▶ [Task to complete] Return the lines below that carry the word "sidebar".

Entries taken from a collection
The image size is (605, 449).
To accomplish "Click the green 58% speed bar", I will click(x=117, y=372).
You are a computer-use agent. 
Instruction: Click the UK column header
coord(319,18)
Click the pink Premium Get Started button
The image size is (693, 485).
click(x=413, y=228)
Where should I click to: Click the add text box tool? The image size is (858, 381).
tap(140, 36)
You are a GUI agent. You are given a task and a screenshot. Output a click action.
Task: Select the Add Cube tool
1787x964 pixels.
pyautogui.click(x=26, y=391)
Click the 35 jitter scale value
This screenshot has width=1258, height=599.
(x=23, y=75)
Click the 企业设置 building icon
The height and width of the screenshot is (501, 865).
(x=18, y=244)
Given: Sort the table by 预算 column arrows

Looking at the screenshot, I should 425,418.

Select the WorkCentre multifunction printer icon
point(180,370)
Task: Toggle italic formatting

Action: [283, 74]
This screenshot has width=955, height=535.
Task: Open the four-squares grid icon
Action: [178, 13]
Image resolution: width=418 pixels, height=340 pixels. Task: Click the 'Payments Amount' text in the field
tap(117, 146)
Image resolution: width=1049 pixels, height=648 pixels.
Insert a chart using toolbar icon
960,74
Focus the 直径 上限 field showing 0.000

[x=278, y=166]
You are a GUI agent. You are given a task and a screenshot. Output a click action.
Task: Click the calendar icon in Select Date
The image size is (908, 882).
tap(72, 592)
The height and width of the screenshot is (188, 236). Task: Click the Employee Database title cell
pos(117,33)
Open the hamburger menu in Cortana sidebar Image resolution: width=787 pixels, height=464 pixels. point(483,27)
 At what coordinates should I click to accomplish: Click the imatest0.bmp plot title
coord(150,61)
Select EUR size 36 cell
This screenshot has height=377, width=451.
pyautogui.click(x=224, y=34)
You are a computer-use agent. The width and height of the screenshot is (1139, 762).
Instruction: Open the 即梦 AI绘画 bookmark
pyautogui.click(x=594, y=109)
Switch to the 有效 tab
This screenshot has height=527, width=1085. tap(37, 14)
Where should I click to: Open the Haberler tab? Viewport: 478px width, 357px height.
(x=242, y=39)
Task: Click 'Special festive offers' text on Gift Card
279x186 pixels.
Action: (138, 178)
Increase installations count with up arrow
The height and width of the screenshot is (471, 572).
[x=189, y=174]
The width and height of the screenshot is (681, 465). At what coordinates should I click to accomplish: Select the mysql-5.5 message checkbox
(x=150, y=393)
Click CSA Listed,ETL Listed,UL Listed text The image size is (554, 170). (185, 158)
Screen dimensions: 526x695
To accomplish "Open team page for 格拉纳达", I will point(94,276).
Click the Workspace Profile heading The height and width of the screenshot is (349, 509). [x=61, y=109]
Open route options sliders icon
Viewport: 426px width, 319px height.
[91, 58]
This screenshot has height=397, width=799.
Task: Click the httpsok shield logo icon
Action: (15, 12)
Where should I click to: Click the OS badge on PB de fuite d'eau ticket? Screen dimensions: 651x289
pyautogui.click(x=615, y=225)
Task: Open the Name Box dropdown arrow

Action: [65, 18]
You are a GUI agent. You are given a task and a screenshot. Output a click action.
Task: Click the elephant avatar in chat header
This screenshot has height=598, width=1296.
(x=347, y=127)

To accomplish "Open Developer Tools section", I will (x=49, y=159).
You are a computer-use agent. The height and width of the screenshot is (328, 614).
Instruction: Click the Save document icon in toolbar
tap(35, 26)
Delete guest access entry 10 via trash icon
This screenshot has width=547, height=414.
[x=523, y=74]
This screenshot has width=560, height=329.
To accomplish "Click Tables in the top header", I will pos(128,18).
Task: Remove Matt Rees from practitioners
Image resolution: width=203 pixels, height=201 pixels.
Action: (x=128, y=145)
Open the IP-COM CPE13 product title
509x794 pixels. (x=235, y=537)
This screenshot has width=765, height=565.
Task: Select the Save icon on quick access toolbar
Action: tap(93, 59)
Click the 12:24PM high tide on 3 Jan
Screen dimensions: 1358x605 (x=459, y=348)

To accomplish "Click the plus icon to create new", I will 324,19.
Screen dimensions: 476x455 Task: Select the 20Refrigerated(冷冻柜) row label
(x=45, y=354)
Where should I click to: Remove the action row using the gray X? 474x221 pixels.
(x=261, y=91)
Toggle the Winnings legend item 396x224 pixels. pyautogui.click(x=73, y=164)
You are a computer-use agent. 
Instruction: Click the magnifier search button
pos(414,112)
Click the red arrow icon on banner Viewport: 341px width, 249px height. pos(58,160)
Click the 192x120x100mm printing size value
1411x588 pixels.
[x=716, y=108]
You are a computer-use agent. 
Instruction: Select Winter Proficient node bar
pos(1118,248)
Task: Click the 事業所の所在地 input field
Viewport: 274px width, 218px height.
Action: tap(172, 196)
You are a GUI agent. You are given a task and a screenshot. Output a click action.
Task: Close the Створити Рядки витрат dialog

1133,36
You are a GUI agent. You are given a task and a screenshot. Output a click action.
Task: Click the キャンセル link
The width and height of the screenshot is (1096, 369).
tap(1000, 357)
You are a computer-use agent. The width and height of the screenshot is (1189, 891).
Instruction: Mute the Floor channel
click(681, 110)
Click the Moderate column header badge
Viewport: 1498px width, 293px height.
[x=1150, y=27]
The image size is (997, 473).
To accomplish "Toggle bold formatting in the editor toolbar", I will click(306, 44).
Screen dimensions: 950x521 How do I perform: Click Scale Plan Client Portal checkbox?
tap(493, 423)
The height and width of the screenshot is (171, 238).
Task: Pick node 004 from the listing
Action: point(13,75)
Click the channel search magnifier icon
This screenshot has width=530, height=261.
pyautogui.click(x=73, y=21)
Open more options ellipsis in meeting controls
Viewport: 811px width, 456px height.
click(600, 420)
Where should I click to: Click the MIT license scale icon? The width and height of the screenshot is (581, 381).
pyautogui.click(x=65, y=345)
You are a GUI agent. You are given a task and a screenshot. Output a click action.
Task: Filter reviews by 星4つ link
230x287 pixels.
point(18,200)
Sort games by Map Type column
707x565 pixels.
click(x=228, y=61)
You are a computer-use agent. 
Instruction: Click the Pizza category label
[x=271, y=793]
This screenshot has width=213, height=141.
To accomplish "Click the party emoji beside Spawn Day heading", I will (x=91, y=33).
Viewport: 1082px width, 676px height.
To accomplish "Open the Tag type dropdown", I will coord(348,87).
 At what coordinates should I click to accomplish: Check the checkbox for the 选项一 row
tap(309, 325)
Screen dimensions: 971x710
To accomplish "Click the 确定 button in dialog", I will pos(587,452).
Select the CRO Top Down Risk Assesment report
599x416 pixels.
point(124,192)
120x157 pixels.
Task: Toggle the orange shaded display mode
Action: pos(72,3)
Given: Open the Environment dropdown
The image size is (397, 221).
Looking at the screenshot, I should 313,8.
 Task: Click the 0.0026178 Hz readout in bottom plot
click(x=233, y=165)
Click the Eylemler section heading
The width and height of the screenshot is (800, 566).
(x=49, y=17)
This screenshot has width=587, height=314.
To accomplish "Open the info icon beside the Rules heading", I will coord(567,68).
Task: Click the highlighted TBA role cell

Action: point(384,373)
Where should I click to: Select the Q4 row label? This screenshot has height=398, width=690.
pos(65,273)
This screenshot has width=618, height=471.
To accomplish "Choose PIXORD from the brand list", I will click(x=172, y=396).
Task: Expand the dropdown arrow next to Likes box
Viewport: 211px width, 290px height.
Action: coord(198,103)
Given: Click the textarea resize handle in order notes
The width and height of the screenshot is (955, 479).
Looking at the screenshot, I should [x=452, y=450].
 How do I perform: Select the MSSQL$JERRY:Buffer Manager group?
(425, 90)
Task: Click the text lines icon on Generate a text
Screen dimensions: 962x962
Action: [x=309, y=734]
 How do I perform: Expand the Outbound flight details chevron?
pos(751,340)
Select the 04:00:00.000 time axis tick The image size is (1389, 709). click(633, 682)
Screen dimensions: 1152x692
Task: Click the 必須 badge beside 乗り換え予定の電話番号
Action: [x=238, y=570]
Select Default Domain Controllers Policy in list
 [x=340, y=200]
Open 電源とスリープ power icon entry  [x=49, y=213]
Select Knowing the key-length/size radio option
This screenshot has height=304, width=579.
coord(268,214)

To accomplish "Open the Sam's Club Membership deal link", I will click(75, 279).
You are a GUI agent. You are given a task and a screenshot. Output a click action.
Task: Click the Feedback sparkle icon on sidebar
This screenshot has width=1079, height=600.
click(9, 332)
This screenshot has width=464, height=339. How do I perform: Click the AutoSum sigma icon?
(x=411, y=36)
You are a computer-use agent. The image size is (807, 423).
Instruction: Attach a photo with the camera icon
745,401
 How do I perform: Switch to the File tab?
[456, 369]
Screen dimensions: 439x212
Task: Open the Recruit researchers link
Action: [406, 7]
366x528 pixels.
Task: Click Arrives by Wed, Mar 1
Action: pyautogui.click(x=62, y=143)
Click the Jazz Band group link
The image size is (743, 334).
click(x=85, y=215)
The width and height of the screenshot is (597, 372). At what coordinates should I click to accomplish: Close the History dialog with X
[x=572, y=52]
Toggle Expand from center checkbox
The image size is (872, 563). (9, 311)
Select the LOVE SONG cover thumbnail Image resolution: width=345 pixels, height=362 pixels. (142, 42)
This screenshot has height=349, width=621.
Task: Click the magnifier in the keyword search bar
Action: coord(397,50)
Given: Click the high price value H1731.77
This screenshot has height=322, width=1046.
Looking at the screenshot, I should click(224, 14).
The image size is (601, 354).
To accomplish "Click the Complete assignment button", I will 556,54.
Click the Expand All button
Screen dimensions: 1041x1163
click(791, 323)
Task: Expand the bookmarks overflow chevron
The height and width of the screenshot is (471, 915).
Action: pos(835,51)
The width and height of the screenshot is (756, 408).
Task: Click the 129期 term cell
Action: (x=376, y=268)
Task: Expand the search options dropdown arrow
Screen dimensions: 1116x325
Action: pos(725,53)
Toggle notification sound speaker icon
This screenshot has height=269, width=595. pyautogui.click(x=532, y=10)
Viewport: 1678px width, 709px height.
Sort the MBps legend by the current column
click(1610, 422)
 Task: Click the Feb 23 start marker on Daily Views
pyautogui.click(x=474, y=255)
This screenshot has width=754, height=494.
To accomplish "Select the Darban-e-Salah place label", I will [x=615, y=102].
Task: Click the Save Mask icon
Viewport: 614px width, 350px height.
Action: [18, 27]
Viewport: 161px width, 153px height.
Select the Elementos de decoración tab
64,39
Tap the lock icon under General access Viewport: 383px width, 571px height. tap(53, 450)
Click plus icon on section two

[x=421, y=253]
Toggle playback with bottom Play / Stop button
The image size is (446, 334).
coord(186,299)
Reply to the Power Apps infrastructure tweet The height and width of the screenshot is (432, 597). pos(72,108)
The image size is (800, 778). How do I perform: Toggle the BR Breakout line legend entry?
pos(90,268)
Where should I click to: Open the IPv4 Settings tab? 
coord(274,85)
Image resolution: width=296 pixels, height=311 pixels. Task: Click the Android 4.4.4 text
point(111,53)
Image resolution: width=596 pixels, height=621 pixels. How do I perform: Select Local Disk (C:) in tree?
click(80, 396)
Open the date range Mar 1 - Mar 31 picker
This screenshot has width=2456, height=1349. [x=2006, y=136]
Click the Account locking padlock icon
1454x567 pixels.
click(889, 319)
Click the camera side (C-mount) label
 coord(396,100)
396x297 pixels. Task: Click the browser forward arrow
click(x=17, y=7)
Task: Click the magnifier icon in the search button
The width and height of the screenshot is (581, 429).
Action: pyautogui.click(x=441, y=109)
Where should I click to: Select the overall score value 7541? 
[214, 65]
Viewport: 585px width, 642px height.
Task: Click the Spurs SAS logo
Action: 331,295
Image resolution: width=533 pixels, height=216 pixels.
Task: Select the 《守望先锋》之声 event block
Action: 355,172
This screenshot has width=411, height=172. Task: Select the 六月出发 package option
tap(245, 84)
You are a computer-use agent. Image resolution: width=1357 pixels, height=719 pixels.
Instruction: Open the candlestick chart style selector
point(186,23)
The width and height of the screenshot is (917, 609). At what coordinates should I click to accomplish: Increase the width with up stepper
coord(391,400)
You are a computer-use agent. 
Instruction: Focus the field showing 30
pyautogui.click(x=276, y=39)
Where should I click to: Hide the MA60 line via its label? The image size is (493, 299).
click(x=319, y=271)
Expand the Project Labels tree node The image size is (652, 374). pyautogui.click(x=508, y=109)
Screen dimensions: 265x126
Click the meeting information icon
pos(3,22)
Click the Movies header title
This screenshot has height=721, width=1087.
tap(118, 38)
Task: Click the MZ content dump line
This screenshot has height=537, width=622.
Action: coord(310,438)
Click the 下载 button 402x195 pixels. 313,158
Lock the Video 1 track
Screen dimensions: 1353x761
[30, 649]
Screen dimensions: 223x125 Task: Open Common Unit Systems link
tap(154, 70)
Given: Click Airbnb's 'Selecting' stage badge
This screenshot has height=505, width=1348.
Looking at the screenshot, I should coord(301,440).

▶ [Reply]
Open the hamburger menu in Cortana sidebar Image resolution: width=787 pixels, height=464 pixels. point(483,27)
Task: Click the Feedback sparkle icon on sidebar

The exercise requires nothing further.